Propagating rose bushes from cuttings is a rewarding and cost-effective way to expand your garden. Follow these easy steps to successfully take and grow rose cuttings.

Best Time to Take Rose Cuttings

The ideal time to take rose cuttings is during late spring to early summer when the plant is actively growing. However, you can also take cuttings in late autumn after the first frost when the plant is dormant.

Materials Needed

  • Sharp, sterilized pruning shears
  • Rooting hormone powder (optional but recommended)
  • Small pots or seed trays
  • Well-draining potting mix or a mix of perlite and peat moss
  • Plastic bag or a mini greenhouse
  • Watering can

Step-by-Step Instructions

1. Select Healthy Stems

Choose a healthy, non-flowering stem from the current year’s growth. The stem should be about the thickness of a pencil and at least 6 inches long.

2. Make the Cut

Using sharp, sterilized pruning shears, cut the stem at a 45-degree angle just below a node (the point where a leaf is attached). The cutting should be 6-8 inches long with at least 3-4 leaf nodes.

3. Remove Lower Leaves

Strip off the leaves from the lower half of the cutting, leaving at least two sets of leaves at the top. This reduces water loss and focuses the plant’s energy on root development.

4. Apply Rooting Hormone

Dip the bottom end of the cutting into rooting hormone powder. This step is optional but can significantly increase the success rate of root development.

5. Prepare the Pot

Fill a small pot or seed tray with a well-draining potting mix or a mix of perlite and peat moss. Water the soil thoroughly and let it drain.

6. Plant the Cutting

Make a hole in the soil with a pencil or stick and insert the cutting about halfway into the soil. Firm the soil around the cutting to ensure it stays upright.

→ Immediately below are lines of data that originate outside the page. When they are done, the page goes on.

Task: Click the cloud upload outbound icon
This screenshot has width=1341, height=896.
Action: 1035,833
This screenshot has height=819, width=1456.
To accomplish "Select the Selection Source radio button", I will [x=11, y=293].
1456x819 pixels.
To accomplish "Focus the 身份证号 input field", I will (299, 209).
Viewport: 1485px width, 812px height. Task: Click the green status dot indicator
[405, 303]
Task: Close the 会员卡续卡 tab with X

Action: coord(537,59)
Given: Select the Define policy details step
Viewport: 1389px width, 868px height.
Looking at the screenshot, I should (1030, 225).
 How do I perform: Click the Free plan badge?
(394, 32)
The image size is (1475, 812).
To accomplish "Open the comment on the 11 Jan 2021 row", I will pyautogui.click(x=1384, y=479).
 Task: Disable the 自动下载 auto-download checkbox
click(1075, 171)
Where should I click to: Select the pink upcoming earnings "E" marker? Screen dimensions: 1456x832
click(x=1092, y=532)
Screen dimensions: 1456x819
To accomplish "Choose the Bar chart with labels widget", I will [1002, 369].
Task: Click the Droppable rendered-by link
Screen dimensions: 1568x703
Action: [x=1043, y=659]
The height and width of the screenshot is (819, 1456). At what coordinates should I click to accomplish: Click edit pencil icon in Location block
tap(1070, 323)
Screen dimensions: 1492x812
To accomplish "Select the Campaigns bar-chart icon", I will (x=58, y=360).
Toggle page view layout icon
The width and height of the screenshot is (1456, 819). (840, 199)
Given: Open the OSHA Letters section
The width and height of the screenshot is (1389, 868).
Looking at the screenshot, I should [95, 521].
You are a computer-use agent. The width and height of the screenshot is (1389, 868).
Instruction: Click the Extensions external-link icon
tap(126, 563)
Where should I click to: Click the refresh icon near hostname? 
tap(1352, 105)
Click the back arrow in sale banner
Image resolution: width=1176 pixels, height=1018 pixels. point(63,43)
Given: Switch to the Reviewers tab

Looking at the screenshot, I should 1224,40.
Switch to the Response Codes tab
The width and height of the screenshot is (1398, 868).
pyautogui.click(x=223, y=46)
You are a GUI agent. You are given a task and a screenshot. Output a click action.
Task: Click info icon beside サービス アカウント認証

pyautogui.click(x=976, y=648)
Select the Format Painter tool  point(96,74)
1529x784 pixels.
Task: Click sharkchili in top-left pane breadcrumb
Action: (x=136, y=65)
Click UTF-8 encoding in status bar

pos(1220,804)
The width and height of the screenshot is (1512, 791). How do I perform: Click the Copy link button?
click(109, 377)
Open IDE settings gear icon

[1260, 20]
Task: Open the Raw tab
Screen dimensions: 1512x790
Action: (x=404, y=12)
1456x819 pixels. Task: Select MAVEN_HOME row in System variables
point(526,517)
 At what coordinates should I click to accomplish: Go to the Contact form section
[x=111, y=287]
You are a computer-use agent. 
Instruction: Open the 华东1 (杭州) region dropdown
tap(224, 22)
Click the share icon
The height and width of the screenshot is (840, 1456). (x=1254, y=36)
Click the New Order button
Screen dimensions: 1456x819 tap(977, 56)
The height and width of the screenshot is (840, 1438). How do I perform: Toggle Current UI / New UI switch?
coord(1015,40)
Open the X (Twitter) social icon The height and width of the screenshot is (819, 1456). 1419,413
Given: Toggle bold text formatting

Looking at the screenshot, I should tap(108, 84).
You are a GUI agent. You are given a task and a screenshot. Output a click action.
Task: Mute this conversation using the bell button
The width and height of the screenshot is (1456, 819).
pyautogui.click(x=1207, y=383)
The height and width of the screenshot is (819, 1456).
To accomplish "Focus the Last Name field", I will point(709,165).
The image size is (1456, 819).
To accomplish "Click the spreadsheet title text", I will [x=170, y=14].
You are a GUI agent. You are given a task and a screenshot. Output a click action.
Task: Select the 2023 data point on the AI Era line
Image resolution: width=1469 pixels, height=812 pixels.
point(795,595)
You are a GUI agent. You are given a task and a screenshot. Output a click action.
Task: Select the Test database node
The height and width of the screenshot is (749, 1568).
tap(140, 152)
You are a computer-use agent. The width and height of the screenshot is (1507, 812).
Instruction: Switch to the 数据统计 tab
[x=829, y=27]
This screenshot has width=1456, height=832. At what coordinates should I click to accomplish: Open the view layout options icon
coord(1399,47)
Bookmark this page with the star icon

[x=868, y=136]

7. Create a Humid Environment

Cover the pot with a plastic bag or place it in a mini greenhouse to create a humid environment. This helps retain moisture and encourages root growth. Ensure the plastic does not touch the leaves to prevent fungal diseases.

8. Watering

Keep the soil consistently moist but not waterlogged. Water the cutting gently to avoid disturbing the rooting process.

9. Provide Indirect Light

Place the pot in a location with bright, indirect light. Avoid direct sunlight as it can scorch the cutting.

10. Monitor and Wait

Check the cutting regularly for signs of new growth, which indicates root development. This process can take several weeks to a few months.

11. Transplanting

Once the cutting has established a healthy root system and shows significant new growth, transplant it into a larger pot or directly into the garden.

Tips for Success

  • Sanitize Tools: Always use clean, sterilized tools to prevent the spread of diseases.
  • Healthy Parent Plant: Ensure the parent rose bush is healthy and free from diseases or pests.
  • Patience: Rooting can take time, so be patient and avoid disturbing the cutting unnecessarily.
  • Gradual Acclimation: Gradually acclimate the new plant to outdoor conditions if you plan to transplant it outside.

By following these easy instructions, you can successfully propagate your rose bushes and enjoy beautiful blooms year after year.